Берлах ничего ей не ответил. Он, больной, лежал неподвижно, отвернувшись от нее.
Докторша склонилась над ним.
— Я назвала бы вам имена тех, кто уже погиб и погибает здесь сегодня, — безжалостно продолжала она, — имена политиков, банкиров, промышленников, их любовниц и жен, имена звучные и всем известные, равно как и тех неизвестных спекулянтов, которые с помощью приемов, которые им ничего не стоят, зарабатывают миллионы, которые нам и не снятся. А теперь вот они умирают в этой клинике. Некоторые сопровождают свой уход из жизни богохульными шуточками, а некоторые возмущаются и изрыгают дикие проклятья на свою судьбу, заставляющую их, обладающих всем, все-таки умирать; третьи же препротивно хнычут в своих комнатах, стены которых затянуты бархатом и шелком, отказываясь поменять благословенную мирскую жизнь на благословение жизни райской. Эмменбергер предоставляет им все, и они, ненасытные, принимают все, что он предоставляет, но им мало, им требуется надежда, и он и ее им предлагает. Они верят ему беспрекословно, но это вера в дьявола, а надежда, которую он им дарит, — это ад. Они забыли о Боге и сотворили для себя нового. Больные добровольно подвергают себя пыткам, восторженно преклоняясь перед этим врачом, лишь бы прожить на несколько дней или даже минут дольше (как они надеются), лишь бы не расставаться с тем, что они любят превыше неба и ада, превыше благословения и проклятия — с Ночью и с Землей, даровавшей им такую власть. Наш хирург и здесь оперирует без наркоза. Все, что Эмменбергер творил в Штуттхофе, в этом сером необозримом городе бараков на данцигской равнине, он делает и здесь, в центре Швейцарии, в центре Цюриха, не опасаясь ни полиции, ни законов этой страны, более того — во имя науки и человечности; он безо всяких колебаний дает людям то, что они от него требуют: муки, одни только муки.

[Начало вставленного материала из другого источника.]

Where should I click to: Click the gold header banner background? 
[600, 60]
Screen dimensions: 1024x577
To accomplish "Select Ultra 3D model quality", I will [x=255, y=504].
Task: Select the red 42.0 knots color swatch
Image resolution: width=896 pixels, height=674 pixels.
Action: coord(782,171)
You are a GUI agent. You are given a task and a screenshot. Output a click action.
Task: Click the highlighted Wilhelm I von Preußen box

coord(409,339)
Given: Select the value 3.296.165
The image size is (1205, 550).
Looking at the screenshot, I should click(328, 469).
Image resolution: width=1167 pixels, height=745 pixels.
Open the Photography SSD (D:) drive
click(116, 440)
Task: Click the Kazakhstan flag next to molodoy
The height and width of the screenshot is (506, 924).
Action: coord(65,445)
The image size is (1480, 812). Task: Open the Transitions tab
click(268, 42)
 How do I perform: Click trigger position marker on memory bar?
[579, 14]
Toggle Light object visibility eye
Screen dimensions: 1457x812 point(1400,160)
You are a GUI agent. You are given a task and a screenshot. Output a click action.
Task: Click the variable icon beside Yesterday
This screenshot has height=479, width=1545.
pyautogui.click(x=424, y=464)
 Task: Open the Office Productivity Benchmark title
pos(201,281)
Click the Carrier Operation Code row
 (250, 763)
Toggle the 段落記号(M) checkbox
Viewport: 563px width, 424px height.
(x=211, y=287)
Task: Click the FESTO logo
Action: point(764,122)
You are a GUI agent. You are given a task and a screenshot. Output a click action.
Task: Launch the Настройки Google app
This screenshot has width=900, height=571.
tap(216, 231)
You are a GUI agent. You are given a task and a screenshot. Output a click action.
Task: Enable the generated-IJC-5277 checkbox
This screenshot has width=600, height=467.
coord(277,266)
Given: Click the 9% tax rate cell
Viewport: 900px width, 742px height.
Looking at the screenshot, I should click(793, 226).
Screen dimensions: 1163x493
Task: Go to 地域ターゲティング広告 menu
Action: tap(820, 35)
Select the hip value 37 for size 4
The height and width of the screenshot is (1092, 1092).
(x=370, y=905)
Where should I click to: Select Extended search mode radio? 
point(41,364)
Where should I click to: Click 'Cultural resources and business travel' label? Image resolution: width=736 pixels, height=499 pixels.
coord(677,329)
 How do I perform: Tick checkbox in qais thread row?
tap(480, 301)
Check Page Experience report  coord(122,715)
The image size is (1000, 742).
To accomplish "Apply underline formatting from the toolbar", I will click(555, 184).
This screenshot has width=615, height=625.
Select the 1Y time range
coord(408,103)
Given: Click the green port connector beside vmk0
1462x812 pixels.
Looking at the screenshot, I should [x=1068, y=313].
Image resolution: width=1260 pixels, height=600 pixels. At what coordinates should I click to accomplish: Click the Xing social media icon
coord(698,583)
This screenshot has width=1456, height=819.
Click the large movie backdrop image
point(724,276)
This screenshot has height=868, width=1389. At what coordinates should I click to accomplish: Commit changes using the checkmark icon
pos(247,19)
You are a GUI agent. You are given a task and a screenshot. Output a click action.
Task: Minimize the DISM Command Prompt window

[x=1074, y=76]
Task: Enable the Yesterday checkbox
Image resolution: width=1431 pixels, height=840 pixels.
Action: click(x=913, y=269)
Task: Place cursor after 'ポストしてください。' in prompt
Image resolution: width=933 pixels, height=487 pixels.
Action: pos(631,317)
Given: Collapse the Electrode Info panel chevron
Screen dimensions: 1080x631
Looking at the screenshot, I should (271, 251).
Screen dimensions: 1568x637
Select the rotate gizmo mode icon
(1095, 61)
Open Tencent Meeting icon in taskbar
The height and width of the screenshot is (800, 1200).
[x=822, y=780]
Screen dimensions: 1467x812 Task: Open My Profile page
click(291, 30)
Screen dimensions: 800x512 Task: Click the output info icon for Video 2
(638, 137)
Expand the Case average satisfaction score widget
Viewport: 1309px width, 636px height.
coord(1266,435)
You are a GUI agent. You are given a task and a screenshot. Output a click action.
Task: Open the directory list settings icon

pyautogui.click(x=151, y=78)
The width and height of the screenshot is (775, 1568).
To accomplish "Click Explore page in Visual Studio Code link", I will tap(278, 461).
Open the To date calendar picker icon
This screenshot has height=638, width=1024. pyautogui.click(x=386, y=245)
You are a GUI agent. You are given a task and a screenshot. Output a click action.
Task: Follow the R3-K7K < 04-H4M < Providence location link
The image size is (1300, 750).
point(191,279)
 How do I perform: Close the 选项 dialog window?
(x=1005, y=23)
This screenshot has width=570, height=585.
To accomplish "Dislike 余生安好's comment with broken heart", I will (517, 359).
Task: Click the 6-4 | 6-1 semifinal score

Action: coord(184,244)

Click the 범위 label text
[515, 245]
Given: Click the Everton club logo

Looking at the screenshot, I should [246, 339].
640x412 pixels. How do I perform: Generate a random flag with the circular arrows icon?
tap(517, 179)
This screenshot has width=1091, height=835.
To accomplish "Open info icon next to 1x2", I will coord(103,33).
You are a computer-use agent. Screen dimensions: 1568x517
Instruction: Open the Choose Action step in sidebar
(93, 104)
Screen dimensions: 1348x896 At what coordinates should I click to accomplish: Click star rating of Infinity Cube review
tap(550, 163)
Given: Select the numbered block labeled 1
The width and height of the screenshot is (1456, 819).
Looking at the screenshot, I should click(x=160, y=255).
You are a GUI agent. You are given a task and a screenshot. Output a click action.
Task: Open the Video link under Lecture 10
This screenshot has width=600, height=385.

— Нет! — вскричал Берлах. — Нет! Этого человека необходимо уничтожить!
— Тогда вам придется уничтожать человечество, — ответила она.
Он снова выкрикнул свое хриплое, отчаянное «нет!», с трудом приподнимаясь на локтях.
— Нет, нет! — но это был уже не крик, а только шепот.
Докторша слегка коснулась рукой его правого плеча, и он беспомощно упал.
— Нет, нет, — хрипел он, лежа на подушках.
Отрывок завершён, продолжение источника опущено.